Stored records:
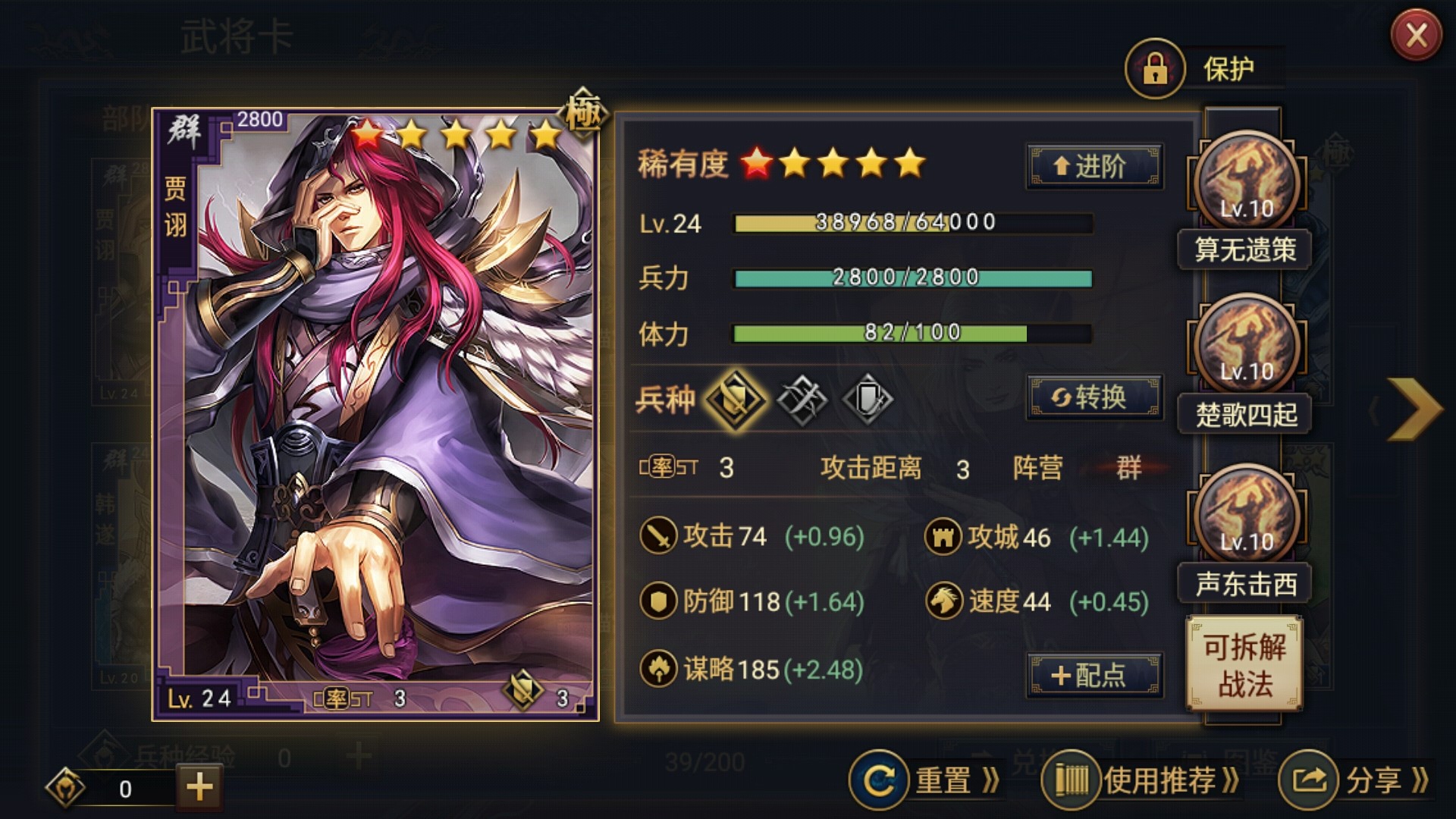Click the attack sword stat icon
The height and width of the screenshot is (819, 1456).
(x=658, y=536)
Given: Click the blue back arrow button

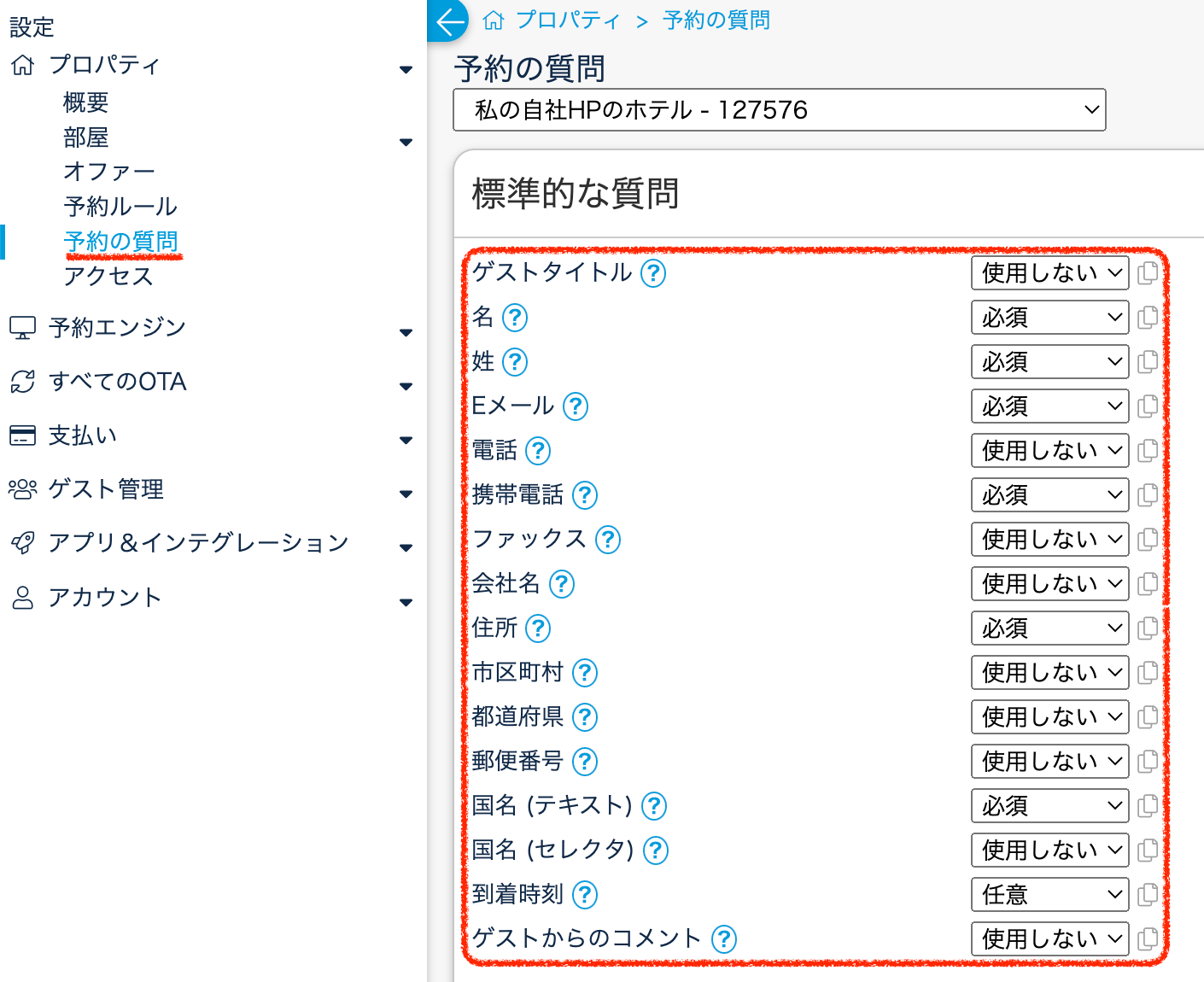Looking at the screenshot, I should [448, 20].
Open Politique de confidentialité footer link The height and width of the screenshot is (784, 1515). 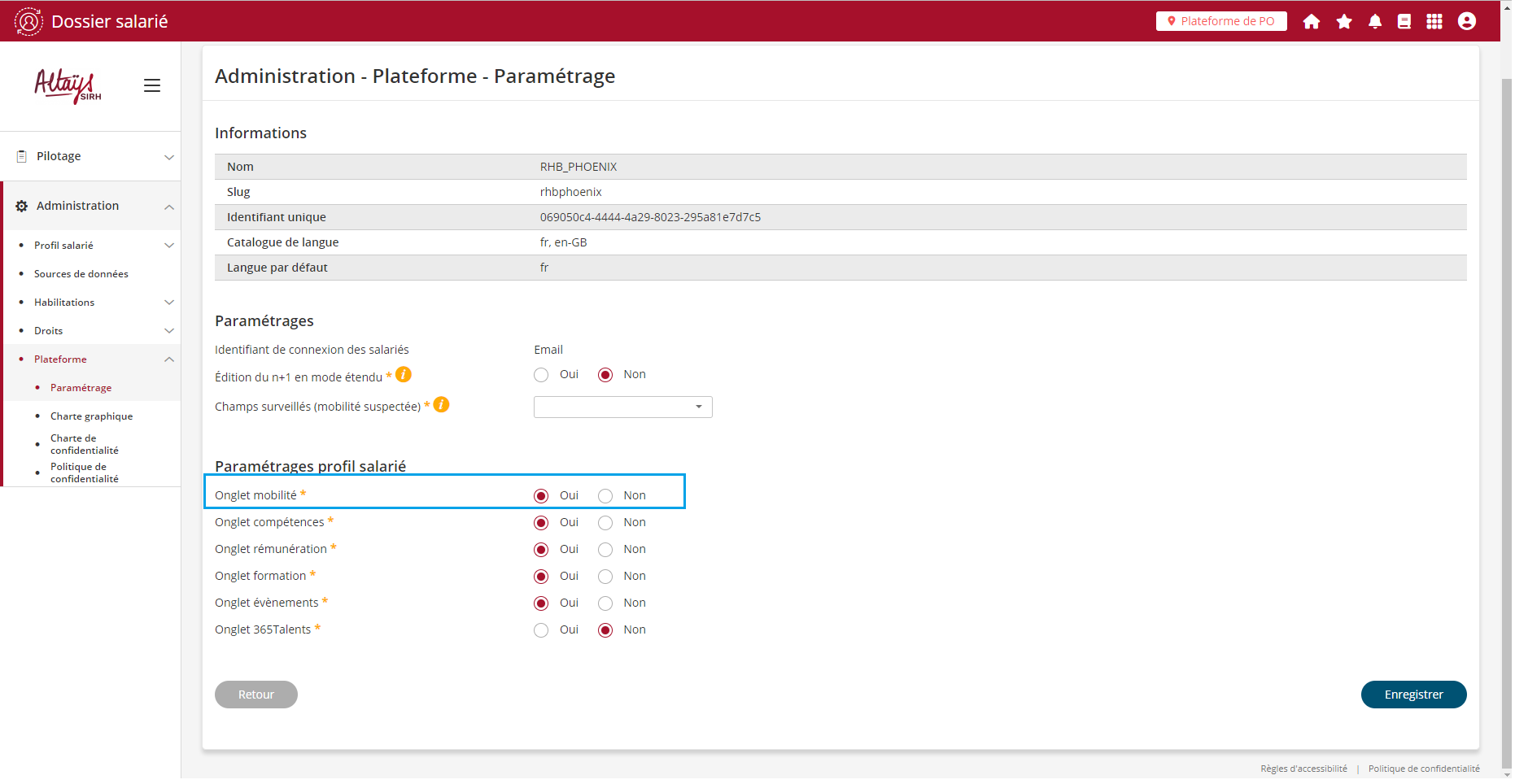coord(1424,769)
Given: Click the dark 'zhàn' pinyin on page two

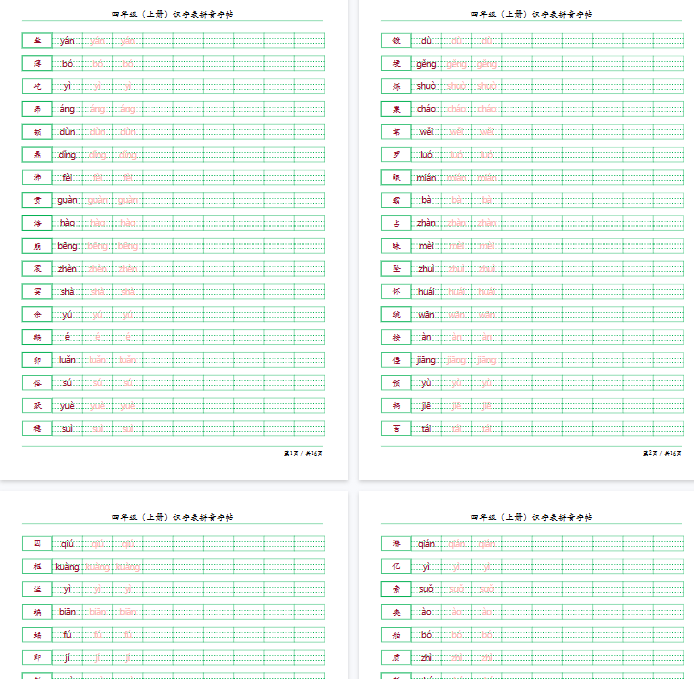Looking at the screenshot, I should click(426, 223).
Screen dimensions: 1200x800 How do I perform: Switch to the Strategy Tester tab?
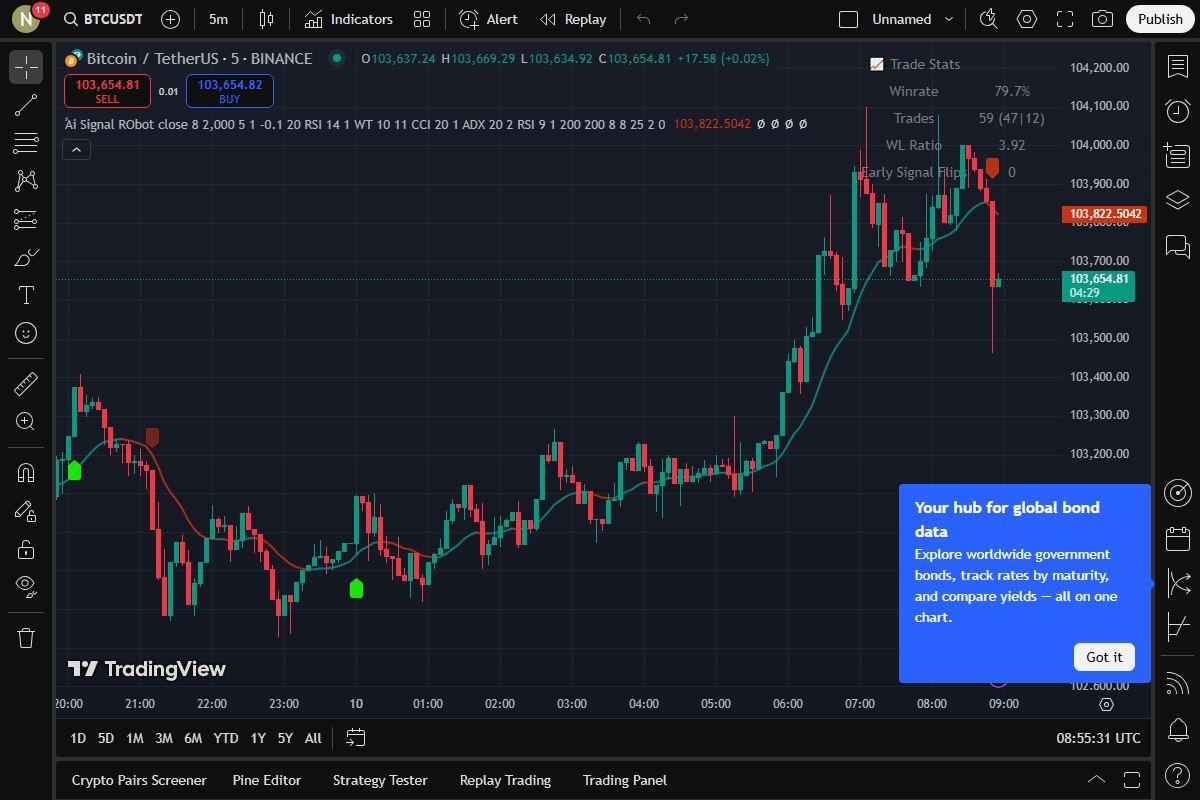click(380, 780)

#### Task to complete:
Return only the lines from the one containing "Given: Click the dark" through the last line of the entries above, exactly as written and without pictures.

#### Task solution:
Given: Click the dark 'zhàn' pinyin on page two

Looking at the screenshot, I should click(426, 223).
Screen dimensions: 1200x800 How do I perform: Switch to the Strategy Tester tab?
click(380, 780)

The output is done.